(Collected data)
=====

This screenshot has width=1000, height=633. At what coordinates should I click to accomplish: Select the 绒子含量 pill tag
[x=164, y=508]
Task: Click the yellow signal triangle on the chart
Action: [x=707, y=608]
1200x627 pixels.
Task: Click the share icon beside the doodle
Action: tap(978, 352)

=====

Assignment: Set all of the records down again, exactly as they stand.

Answer area:
This screenshot has width=1000, height=633. At what coordinates should I click to accomplish: Select the 绒子含量 pill tag
[x=164, y=508]
Task: Click the yellow signal triangle on the chart
Action: [x=707, y=608]
1200x627 pixels.
Task: Click the share icon beside the doodle
Action: tap(978, 352)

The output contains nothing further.